Catalogue of Forgone Objects
Once, while showing the city where I grew up to a friend, I arrived at a familiar street from my childhood and did not find the house I expected to see. There was another building in its place, and the neighboring houses looked different. Across from where the house used to be, the linden tree still grew, and below it a bench where we used to wait for a bus to take us home. I ran my fingers along the concrete base and felt a chip that had always been there.
Ripped from the collective body of memories, this bench made me feel sadness and a vague sense of unease. Why did I remember insignificant details but forget what the street looked like? What part of my life is dissolving into oblivion? What is the hidden value of those things I choose to remember?
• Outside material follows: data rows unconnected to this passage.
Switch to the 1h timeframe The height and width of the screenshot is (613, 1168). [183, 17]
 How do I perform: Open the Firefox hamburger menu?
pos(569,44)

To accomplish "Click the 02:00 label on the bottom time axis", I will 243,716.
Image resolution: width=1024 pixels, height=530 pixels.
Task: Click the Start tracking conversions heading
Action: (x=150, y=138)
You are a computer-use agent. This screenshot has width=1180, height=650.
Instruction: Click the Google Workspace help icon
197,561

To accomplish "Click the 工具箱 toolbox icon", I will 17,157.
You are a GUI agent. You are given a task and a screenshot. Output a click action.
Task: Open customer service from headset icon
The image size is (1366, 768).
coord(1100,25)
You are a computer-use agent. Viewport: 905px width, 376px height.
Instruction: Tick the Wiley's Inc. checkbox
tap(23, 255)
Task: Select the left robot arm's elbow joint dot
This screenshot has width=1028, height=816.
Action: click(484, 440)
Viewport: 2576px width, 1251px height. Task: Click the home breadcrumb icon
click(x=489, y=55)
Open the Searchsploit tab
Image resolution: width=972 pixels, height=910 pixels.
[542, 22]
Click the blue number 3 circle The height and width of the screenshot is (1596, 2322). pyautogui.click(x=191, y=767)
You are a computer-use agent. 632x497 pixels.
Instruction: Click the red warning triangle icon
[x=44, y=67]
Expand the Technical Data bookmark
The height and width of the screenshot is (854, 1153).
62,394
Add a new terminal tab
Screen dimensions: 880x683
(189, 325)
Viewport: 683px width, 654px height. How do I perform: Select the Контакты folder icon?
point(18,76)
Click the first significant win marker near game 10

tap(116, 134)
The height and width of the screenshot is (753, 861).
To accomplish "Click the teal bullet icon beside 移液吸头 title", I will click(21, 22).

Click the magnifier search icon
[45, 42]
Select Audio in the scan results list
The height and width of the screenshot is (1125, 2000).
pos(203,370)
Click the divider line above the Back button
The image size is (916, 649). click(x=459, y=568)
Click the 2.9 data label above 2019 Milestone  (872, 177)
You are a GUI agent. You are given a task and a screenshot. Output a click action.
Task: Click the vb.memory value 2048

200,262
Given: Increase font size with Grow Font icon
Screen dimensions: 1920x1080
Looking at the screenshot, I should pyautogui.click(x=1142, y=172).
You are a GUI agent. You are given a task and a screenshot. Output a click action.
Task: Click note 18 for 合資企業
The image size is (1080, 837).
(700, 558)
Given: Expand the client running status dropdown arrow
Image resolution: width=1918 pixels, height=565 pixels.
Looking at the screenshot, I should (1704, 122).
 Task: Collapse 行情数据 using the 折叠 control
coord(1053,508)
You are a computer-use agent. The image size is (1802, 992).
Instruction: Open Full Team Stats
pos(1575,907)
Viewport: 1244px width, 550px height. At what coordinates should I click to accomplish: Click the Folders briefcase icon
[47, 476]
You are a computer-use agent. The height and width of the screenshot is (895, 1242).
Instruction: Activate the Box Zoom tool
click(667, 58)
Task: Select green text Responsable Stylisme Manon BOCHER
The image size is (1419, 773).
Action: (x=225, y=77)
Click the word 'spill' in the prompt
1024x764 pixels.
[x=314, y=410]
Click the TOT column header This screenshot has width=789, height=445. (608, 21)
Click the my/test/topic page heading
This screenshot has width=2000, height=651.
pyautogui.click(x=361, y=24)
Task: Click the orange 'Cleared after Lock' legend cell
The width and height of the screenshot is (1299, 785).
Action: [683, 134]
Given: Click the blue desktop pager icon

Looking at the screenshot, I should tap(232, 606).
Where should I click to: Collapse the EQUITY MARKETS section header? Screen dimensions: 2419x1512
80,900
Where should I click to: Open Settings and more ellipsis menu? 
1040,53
On average, a person can remember about five thousand faces, from twenty to a hundred thousand words. According to some studies, the human brain can store up to 3 terabytes of information, but the access to this information is limited. Our memories become more and more distorted with every time we retrieve them.
I took an intuitive approach, photographing objects and places around me that were unrelated to specific memories but evoked the same sense of unease, sadness, and recognition as the images that turned out to be the evidence of the fragmentary and unreliable nature of memory.
The resulting images were compiled into a catalog. By definition, a catalog is a list of information about objects compiled to facilitate the search for these objects. The only thing I could find, based on nonexistent memories, is a self-conception as a subject who perceives these images as containing important information and evoking emotions. Thus, alongside the exploration of longing for lost memories, I explore the possibility of understanding myself with the help of artificially created memories. By moving away from the original facts and events, I move closer to self, shaped by these events.
This project is my attempt to touch that subconscious part of life stored in my memory that does not belong to me anymore.
Jana Gertz (1986) is a visual artist working with photography. Originally from Riga, Latvia, she is currently based in Tallinn, Estonia. Her practice revolves around exploration of solitude, escapism, and personal space, the liminal states where the personal meets the public, where the intimate intersects with the socially accessible. The effect of memories, both collective and individual, forming one’s personality is another theme of her work.